Apr 11, 2025 - 15:57

When One Tech Stack Isn’t Enough: Orchestrating a Multi-Language Pipeline with Local FaaS

Hi, my name is Andrew! I oversee a large-scale online service where our queues (Kafka or similar) process millions of events each day. We have to spot anomalies quickly, track key metrics, and notify the team about critical issues—all in real time. Because data streams in from various systems, it’s never as simple as using one language or tool. Some engineers favor Go for performance and concurrency, others prefer Python for machine learning, and Node.js often wins for handling external integrations (Slack, webhooks, etc.). On top of that, our DevOps folks rely heavily on classic CLI tools like tar and gzip for archiving logs.

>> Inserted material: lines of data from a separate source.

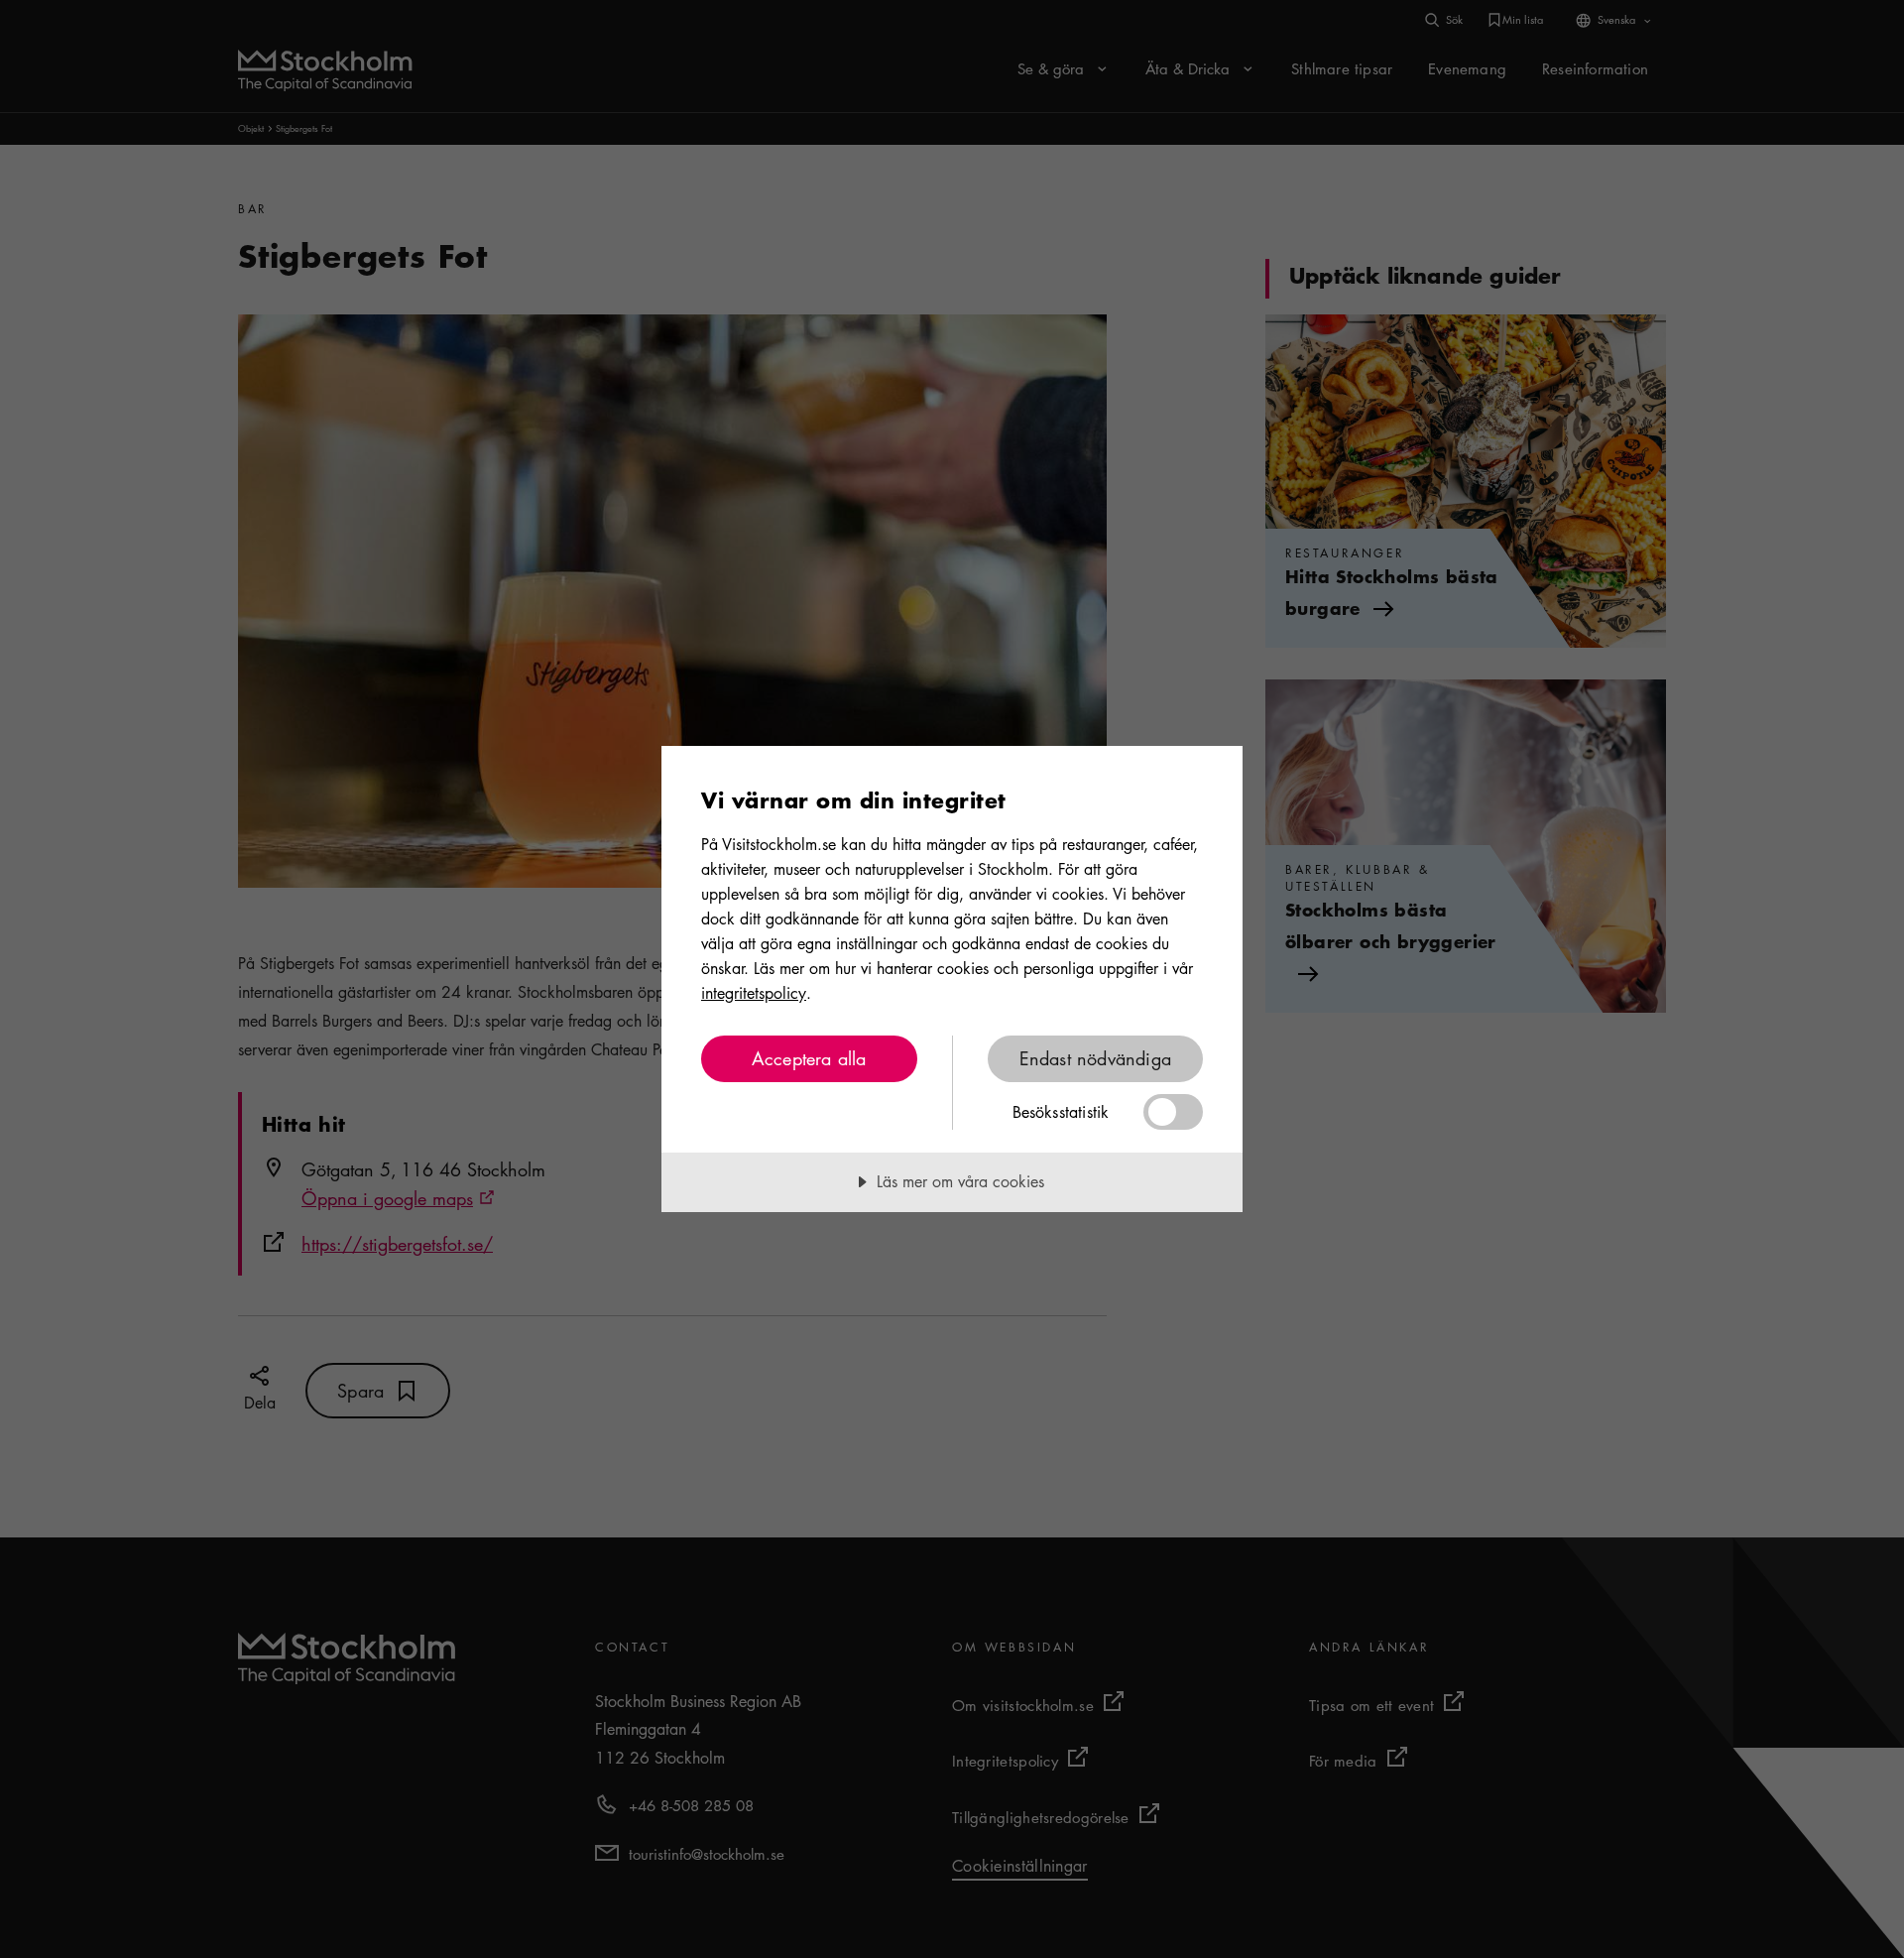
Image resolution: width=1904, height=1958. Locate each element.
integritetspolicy (753, 993)
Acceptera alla (809, 1058)
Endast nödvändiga (1095, 1058)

At first, everything was scattered across different scripts, containers, and services. It worked, but it got messy—too many handoffs, too many config files, and a constant risk of something breaking when one team decided to update their part of the puzzle. So we decided to unify the entire process in one computational graph. The solution we came up with is a local-first FaaS approach where each “node” can be written in whatever language or tool we want, but everything is orchestrated under a single workflow. Below is how we designed each node in our real-time pipeline, why we chose each language or tool, and how data flows between them via simple JSON adapters.

Node 1 (Rust): High-Performance Ingestion

Why Rust?

We needed maximum throughput and memory safety. Our ingestion service handles hundreds of thousands of events per minute from sources like IoT devices and microservices in our cluster. Rust’s ownership model helps avoid memory leaks and race conditions, which is crucial when your service runs 24/7.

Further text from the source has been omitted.